Task to carry out: Filter the listing below, keeping only the lines with the word "timeframe".

Recorded data:
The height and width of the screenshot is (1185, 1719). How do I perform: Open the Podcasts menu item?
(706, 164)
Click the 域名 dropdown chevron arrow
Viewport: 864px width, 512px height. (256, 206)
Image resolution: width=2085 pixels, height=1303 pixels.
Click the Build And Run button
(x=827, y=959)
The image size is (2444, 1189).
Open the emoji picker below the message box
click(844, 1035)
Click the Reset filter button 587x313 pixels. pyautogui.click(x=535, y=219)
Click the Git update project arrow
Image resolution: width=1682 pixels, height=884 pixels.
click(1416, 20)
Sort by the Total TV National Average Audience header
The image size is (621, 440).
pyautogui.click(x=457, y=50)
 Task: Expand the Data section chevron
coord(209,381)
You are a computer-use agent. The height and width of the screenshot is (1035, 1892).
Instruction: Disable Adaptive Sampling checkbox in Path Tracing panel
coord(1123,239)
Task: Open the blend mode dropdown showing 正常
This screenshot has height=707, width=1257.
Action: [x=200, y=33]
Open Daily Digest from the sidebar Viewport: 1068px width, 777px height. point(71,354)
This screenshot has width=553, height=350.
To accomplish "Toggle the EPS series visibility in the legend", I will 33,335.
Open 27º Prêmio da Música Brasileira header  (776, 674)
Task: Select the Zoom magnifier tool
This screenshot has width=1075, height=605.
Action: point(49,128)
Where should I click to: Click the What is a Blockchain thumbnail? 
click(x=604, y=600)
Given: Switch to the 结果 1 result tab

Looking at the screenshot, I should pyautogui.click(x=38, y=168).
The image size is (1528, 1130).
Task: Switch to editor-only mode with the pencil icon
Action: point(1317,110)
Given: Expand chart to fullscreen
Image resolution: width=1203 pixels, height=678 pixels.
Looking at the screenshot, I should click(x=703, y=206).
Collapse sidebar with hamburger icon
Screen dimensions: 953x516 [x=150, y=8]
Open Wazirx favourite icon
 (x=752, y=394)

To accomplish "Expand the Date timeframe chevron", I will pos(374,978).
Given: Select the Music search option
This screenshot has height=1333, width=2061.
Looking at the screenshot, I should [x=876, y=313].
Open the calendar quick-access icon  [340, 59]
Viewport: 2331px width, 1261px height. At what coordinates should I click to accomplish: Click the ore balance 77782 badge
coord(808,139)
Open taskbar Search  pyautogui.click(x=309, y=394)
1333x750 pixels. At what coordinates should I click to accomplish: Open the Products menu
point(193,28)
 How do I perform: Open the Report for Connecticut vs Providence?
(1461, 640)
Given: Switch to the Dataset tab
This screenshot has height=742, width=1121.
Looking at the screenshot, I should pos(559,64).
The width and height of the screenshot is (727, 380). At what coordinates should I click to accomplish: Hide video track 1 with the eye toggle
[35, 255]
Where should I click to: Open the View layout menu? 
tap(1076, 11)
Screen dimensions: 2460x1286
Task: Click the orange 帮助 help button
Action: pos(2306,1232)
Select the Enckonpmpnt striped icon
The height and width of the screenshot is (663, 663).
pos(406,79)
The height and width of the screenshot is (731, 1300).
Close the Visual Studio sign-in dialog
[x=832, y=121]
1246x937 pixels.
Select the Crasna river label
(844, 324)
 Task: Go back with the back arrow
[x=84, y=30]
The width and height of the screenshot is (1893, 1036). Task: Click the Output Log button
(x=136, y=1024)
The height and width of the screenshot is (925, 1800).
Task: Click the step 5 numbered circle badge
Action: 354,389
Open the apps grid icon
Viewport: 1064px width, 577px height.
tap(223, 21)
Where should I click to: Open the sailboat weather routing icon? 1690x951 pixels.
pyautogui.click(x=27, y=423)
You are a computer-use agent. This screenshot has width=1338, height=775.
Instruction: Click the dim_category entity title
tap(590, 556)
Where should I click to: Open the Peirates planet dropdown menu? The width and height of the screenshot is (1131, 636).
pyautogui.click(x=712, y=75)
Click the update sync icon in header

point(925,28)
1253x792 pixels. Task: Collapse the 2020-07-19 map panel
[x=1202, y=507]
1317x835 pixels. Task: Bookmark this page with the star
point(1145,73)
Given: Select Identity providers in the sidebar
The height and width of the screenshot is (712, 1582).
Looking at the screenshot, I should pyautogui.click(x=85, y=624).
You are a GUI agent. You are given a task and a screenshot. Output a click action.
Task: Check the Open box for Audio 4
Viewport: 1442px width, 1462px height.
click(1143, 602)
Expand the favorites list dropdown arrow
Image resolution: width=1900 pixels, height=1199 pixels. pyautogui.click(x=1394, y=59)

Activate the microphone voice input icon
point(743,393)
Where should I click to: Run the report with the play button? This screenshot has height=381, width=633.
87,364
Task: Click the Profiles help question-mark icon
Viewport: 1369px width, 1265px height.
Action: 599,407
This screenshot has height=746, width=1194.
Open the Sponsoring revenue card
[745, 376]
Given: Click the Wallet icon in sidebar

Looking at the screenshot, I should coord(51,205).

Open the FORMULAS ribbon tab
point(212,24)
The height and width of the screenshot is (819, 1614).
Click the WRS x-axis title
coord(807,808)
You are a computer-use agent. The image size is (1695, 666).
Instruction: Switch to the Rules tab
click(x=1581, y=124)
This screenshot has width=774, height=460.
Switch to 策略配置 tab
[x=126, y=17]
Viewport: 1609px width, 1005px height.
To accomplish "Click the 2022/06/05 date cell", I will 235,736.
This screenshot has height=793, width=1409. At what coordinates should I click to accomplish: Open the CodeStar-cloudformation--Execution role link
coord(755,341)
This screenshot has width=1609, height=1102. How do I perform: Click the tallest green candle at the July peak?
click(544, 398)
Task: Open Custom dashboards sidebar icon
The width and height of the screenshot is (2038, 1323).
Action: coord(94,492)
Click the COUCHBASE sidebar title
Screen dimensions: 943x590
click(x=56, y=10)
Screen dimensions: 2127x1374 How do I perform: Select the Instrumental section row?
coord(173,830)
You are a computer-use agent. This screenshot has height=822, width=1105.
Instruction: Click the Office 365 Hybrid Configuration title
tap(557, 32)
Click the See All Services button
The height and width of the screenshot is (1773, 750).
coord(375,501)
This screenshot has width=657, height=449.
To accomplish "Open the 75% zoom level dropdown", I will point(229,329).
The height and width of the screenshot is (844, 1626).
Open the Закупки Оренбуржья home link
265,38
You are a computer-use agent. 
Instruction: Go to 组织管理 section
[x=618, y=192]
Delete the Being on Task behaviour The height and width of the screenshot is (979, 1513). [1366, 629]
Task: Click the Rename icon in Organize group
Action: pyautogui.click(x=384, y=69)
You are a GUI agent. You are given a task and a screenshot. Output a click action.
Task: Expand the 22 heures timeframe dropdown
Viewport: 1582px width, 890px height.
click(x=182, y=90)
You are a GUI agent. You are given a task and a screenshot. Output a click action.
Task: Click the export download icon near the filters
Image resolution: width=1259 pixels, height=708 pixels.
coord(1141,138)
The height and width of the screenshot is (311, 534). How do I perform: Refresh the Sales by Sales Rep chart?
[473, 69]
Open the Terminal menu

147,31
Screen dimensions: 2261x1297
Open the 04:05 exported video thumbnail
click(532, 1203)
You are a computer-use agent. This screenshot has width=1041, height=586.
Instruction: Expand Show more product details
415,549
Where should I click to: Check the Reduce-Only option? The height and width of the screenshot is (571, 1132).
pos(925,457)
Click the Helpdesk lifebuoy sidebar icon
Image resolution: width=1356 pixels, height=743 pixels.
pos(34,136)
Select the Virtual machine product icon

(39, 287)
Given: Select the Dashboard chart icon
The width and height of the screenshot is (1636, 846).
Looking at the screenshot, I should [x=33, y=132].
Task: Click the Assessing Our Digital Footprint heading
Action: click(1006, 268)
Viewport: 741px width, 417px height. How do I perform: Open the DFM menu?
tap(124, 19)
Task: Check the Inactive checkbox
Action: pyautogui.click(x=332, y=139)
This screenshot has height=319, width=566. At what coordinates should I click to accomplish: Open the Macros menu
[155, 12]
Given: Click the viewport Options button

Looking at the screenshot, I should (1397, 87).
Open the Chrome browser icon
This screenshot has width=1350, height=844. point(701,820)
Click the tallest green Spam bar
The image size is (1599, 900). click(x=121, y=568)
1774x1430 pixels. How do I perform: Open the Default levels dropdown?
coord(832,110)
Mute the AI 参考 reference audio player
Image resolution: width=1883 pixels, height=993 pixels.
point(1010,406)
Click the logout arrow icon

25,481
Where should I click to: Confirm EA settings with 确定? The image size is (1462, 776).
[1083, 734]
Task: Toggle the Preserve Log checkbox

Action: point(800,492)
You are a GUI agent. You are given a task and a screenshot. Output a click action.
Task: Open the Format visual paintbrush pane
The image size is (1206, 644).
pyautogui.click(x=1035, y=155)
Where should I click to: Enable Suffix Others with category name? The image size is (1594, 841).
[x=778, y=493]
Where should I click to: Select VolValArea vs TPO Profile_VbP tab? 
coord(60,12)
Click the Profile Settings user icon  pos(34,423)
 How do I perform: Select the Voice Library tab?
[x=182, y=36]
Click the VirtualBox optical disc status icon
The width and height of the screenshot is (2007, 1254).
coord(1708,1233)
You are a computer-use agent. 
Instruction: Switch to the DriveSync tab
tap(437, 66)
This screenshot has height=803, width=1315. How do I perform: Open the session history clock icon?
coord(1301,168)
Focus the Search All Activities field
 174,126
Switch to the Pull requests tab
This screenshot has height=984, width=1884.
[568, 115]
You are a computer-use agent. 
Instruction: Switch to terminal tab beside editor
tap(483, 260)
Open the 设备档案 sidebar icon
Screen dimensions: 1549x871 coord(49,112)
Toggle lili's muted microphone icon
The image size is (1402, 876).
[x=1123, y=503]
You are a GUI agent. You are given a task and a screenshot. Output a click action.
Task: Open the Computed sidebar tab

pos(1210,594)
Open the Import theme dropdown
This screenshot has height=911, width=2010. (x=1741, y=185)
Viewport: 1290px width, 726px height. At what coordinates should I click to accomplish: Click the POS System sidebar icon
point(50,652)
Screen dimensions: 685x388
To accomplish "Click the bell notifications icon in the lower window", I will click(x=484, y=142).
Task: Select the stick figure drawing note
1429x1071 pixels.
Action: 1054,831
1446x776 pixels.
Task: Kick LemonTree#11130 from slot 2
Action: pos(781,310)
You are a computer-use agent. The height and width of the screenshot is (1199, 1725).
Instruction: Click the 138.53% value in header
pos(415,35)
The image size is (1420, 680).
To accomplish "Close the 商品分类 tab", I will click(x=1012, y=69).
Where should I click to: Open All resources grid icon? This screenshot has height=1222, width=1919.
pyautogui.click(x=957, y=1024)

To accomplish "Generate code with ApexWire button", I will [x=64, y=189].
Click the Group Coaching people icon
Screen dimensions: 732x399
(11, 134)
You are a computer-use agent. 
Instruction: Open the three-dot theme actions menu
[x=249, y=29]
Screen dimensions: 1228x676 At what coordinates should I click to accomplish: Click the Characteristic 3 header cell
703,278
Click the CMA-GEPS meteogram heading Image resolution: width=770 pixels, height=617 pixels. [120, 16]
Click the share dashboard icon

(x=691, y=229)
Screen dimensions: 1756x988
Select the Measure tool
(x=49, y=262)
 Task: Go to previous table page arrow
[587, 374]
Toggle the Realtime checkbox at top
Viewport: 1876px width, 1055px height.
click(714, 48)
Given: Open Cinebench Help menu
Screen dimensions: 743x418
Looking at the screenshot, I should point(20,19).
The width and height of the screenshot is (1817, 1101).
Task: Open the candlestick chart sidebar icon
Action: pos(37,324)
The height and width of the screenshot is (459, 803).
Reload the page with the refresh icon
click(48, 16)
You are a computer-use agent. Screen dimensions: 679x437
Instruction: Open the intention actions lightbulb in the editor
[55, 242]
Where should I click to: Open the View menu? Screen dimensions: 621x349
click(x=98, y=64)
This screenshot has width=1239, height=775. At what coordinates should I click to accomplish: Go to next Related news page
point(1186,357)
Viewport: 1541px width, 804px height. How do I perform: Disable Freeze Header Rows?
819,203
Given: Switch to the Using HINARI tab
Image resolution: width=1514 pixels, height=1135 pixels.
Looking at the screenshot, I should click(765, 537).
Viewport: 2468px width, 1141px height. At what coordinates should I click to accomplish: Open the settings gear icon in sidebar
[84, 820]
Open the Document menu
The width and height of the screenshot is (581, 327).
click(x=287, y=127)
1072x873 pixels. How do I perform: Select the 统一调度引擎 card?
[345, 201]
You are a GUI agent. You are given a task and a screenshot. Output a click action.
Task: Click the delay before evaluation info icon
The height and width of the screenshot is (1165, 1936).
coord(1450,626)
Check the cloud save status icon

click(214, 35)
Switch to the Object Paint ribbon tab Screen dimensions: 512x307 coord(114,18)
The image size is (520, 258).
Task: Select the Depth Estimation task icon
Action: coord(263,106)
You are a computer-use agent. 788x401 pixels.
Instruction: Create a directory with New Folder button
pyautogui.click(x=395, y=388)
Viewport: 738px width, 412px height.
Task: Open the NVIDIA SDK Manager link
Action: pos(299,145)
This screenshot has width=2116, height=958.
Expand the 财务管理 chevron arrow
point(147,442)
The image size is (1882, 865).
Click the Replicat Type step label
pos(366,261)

Exercise solution:
To accomplish "Expand the Date timeframe chevron", I will pos(374,978).
Task: Expand the 22 heures timeframe dropdown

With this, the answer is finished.